What's more is that they are making these projections based off of observations of roughly 300 total (attributable) deaths. That 51,000 estimate in the first year of the war is based on 19 total attributable deaths. Find one more household where 3 members got killed in a car bomb and your total estimate goes up over 8000! Likewise, pick a different house in Ramadi -- one that wasn't next to an aerial strike and drop 5 killed and your estimate drops about 11,300!
 
#94
#94
Well if the spin that our initial invasion was clean and with little casualties, that expansion AFTER "Mission Accomplished" would not be far fetched.

They polled households but attributed totals to the population numbers NOT the households.
 
#95
#95
They polled households but attributed totals to the population numbers NOT the households.

Correct - that's how I did the calculations. The problem is that we don't have a one-one relationship. We have no way of knowing if any given household in the sample had more than one death.

Here's where a sampling problem arises. It is likely that a household has experienced multiple deaths. Say a family had a car accident - one sample element (household) yields multiple "positives" or "yesses". According to their sampling method, a household averages about 7 people. Find one house with an airstrike incident and you might have as many as 5 deaths -- one sample element yielding 13% of all incidents recorded (5/40).

It's equivalent to doing polling data by choosing a large household and asking everyone in that household who they support in an election as opposed to gaining the same number of respondents from different households. Add to that, they are trying to project the outliers (the rare incident of an excess death) and you run into real instability in your projections.
 
#97
#97
Do you not think they applied the death ceritificates they viewed into this as well?

I'm sure they did - it doesn't impact the sampling issue though.

The issue is not did they come across households where people had died.
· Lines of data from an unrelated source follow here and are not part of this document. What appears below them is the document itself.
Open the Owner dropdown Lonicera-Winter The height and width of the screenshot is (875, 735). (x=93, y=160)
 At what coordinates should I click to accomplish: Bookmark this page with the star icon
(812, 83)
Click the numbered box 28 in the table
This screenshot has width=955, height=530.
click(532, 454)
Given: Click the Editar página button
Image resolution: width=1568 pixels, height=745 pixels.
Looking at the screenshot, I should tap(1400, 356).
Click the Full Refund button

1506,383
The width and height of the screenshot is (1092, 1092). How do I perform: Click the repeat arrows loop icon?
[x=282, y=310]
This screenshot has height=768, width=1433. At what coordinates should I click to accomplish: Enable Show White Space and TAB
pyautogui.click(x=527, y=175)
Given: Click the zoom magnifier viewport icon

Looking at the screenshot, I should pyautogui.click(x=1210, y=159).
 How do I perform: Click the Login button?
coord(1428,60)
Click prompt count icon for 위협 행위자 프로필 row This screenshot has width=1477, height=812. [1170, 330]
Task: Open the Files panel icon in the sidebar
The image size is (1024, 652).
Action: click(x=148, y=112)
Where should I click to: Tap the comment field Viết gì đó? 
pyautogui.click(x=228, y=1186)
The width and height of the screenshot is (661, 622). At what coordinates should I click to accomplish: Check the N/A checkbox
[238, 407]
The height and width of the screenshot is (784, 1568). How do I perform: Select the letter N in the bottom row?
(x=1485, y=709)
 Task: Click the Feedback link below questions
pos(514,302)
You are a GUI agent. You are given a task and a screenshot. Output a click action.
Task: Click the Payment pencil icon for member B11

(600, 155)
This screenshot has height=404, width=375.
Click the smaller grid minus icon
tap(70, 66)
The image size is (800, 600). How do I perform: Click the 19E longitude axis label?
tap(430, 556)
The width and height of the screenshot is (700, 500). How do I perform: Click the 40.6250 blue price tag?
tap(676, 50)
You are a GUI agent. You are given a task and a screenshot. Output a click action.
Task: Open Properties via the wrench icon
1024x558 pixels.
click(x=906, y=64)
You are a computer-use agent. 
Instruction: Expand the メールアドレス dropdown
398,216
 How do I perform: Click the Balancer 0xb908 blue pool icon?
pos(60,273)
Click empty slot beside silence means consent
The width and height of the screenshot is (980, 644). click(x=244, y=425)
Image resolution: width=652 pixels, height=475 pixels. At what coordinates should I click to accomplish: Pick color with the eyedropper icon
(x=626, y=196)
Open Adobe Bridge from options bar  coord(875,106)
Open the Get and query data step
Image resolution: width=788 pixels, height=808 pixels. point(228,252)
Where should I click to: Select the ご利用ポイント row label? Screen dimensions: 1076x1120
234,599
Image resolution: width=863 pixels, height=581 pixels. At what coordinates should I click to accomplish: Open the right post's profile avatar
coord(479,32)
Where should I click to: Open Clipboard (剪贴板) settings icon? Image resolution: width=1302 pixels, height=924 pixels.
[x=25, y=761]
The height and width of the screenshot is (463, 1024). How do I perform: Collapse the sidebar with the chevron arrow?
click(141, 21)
It is the aggregation then projection of those results.

If we knew where they found the deaths and more importantly how many per household we'd know a lot more about the projectability of the findings. In the likely case of multiple deaths per household, a sampling error becomes multiplied.
 
#98
#98
One more look at sampling and MOE (margin of error).

When viewing polling data, we typically are looking at issues with slight majorities such as Presidential approval ratings:

Approve 38%
Disapprove 54%
Undecided 8%

with an MOE of +/- 3%.

That MOE is really saying:

Approve (35 - 41%)
Disapprove (51 - 57%)
Undecided (5 - 11%)

Notice what happens to the range for the Undecided - it becomes quite large.

Now, let's look at the Hopkins study. Essentially they are recording an excess death as Yes/No (one occurred or didn't occur). Based on their projection, you see the following:

Occurred 3%
Did not occur 97%

If we have an MOE of 3%, you can see the range of their estimate now goes (in actual excess deaths) from 0 to 1.3 million!
 
#99
#99
www.world-war2.info says:

Germany suffered 1.6 Million civ casulties. Considering we bombed Germany in to the stone age, I don't believe we killed 650,000 Iraqi civs. If this number is accurate, I say we go back to carpet bombing.
 
"The sampling is solid. The methodology is as good as it gets," said John Zogby, whose Utica, N.Y.-based polling agency, Zogby International, has done several surveys in Iraq since the war began. "It is what people in the statistics business do."
Zogby said similar survey methods have been used to estimate casualty figures in other conflicts, such as Darfur and the Democratic People's Republic of Congo.
Ronald Waldman, an epidemiologist at Columbia University who worked at the Centers for Disease Control and Prevention for many years, told the Washington Post the survey method was "tried and true." He said that "this is the best estimate of mortality we have." Frank Harrell Jr., chairman of the biostatistics department at Vanderbilt University, told the Associated Press the study incorporated "rigorous, well-justified analysis of the data."